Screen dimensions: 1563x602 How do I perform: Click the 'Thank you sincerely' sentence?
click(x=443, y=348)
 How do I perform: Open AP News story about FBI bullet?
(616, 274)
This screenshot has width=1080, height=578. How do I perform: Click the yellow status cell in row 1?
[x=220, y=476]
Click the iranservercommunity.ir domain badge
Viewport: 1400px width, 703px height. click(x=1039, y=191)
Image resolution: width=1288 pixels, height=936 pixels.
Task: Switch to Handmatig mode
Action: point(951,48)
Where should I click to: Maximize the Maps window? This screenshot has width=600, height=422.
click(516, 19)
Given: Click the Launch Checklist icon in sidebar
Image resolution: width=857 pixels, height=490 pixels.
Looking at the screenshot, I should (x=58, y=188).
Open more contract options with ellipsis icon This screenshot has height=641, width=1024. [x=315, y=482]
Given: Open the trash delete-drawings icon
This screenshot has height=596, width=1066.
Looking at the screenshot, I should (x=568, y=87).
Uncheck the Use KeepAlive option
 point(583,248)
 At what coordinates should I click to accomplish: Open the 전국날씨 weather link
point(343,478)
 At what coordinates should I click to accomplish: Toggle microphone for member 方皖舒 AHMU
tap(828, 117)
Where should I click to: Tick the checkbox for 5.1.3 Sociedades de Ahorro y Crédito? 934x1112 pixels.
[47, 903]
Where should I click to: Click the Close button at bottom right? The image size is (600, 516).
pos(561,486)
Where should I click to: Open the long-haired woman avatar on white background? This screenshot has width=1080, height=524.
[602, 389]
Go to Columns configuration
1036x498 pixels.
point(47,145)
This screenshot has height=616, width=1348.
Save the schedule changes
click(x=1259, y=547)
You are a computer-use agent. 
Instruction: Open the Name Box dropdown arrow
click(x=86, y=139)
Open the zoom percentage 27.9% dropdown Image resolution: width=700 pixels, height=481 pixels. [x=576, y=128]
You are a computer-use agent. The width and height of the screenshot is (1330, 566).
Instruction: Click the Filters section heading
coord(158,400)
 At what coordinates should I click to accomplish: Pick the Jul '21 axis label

**Objective:**
Copy out the data from its first line through the line that contains "Action: point(951,48)", including both of those lines. Reproduce every line unchanged.

**Result of the task:**
Screen dimensions: 1563x602 How do I perform: Click the 'Thank you sincerely' sentence?
click(x=443, y=348)
 How do I perform: Open AP News story about FBI bullet?
(616, 274)
This screenshot has width=1080, height=578. How do I perform: Click the yellow status cell in row 1?
[x=220, y=476]
Click the iranservercommunity.ir domain badge
Viewport: 1400px width, 703px height. click(x=1039, y=191)
Image resolution: width=1288 pixels, height=936 pixels.
Task: Switch to Handmatig mode
Action: point(951,48)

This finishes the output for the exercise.